Print, word for word, only the lines from the one with "Click the resistor R1 4.7 KΩ symbol" down to the last line of the listing below; no pictures.

## DATA RECORDS
◆ ◆ ◆ ◆ ◆ ◆ ◆

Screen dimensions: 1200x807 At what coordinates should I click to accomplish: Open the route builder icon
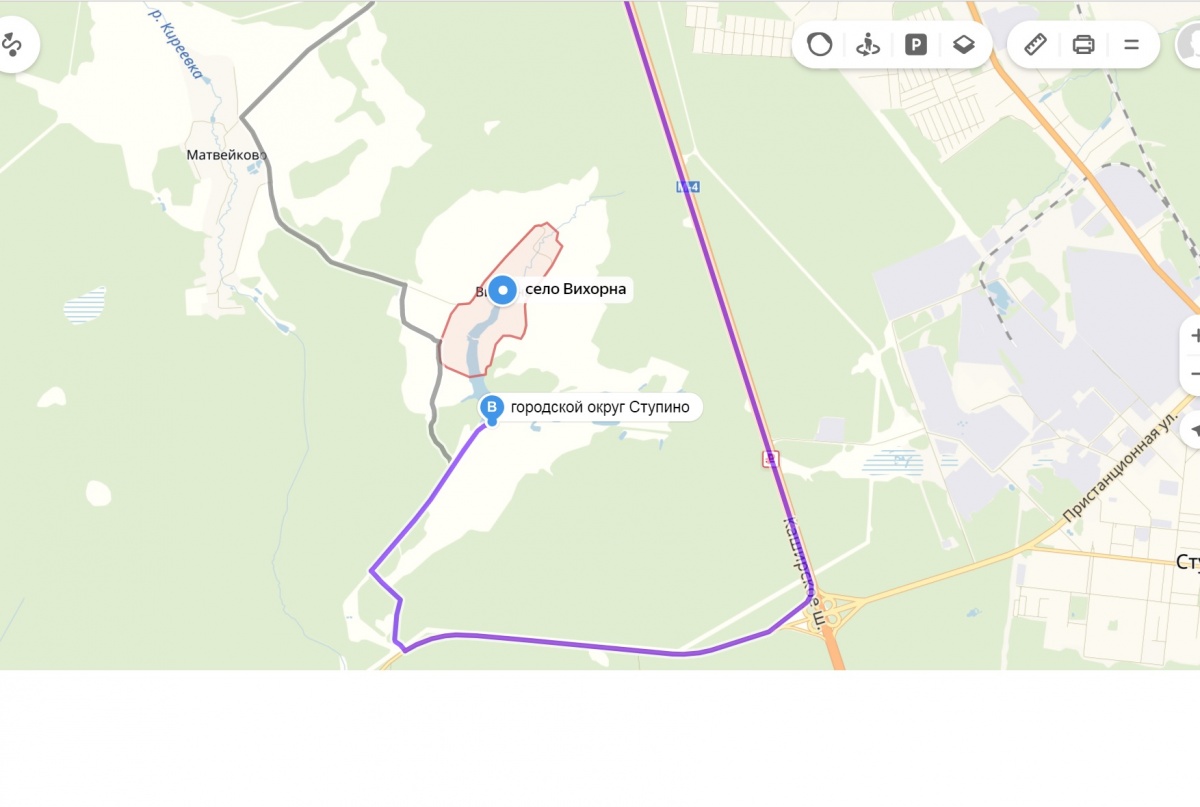(12, 44)
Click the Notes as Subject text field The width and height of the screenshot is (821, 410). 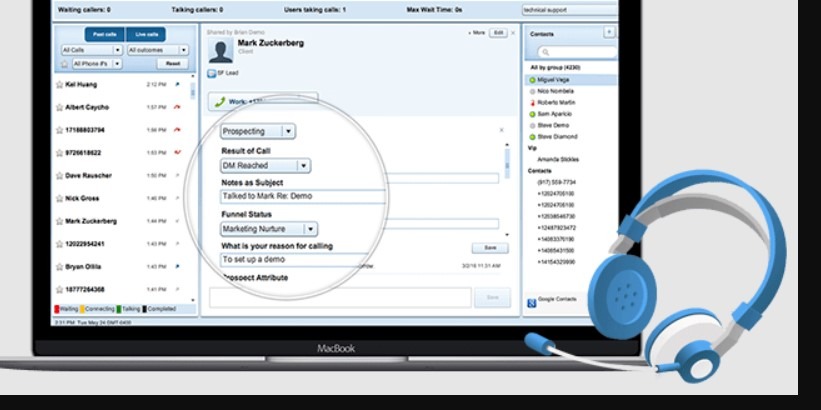[x=302, y=197]
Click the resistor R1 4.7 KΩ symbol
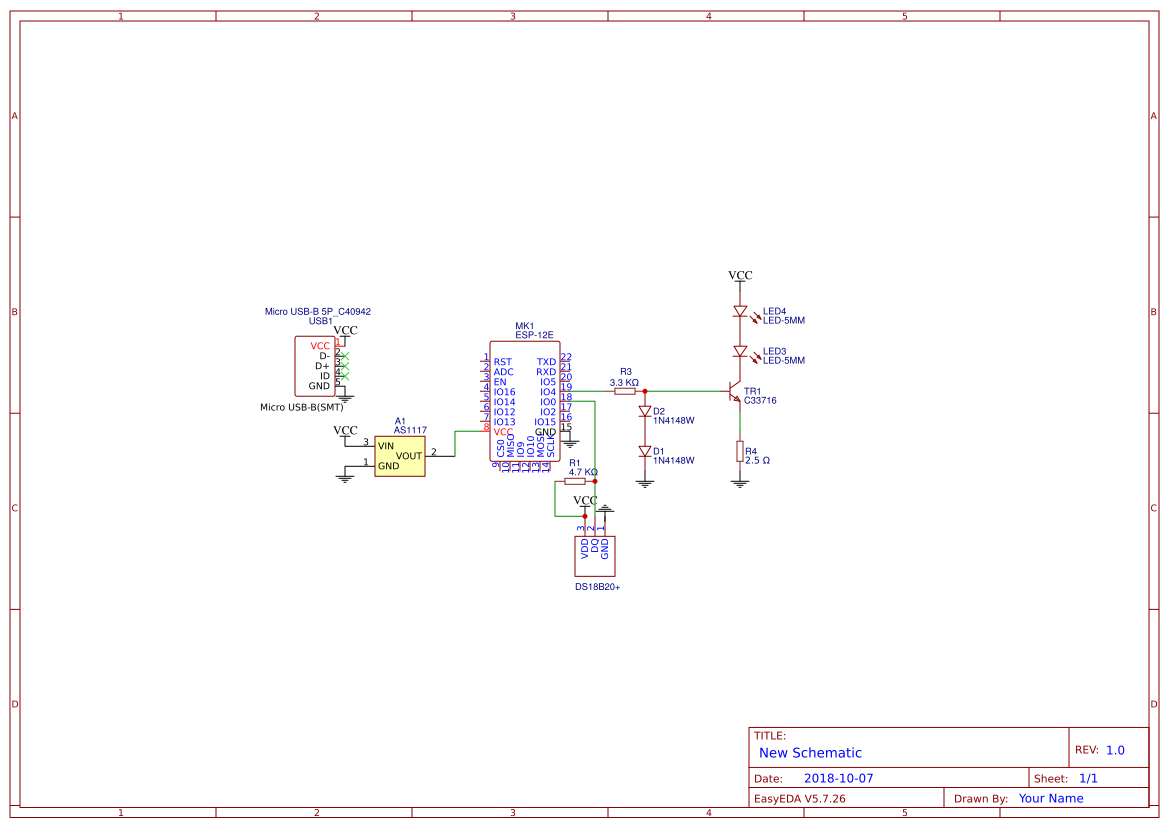 [575, 480]
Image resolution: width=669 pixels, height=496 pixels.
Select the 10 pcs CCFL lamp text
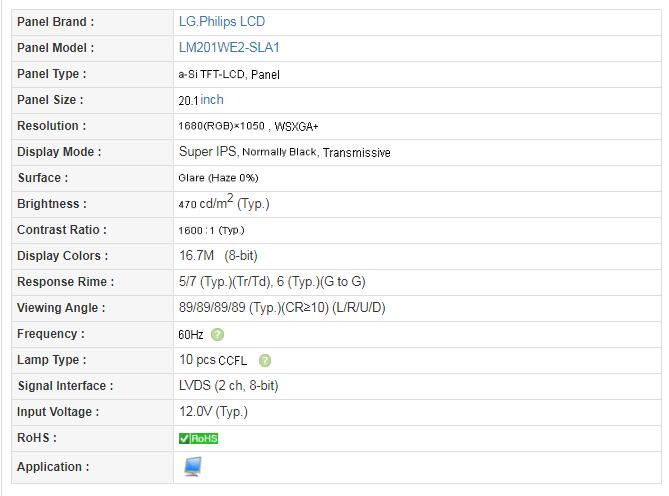point(213,360)
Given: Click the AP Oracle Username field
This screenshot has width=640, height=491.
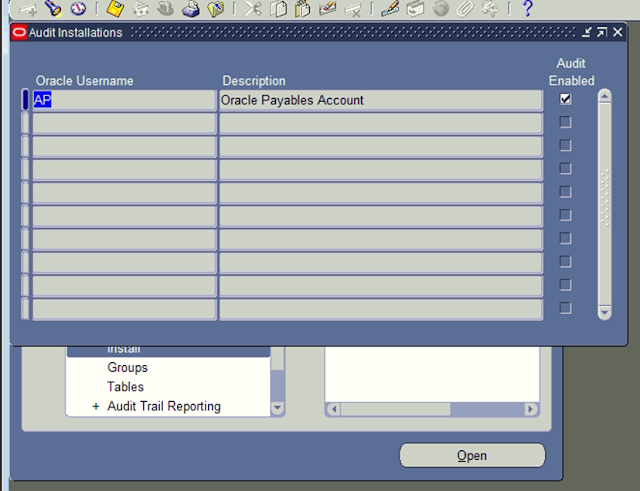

◆ ◆ ◆ ◆ ◆ ◆ ◆

## FINISHED EXERCISE
Click the resistor R1 4.7 KΩ symbol
 [575, 480]
Image resolution: width=669 pixels, height=496 pixels.
Select the 10 pcs CCFL lamp text
point(213,360)
Given: Click the AP Oracle Username field
This screenshot has width=640, height=491.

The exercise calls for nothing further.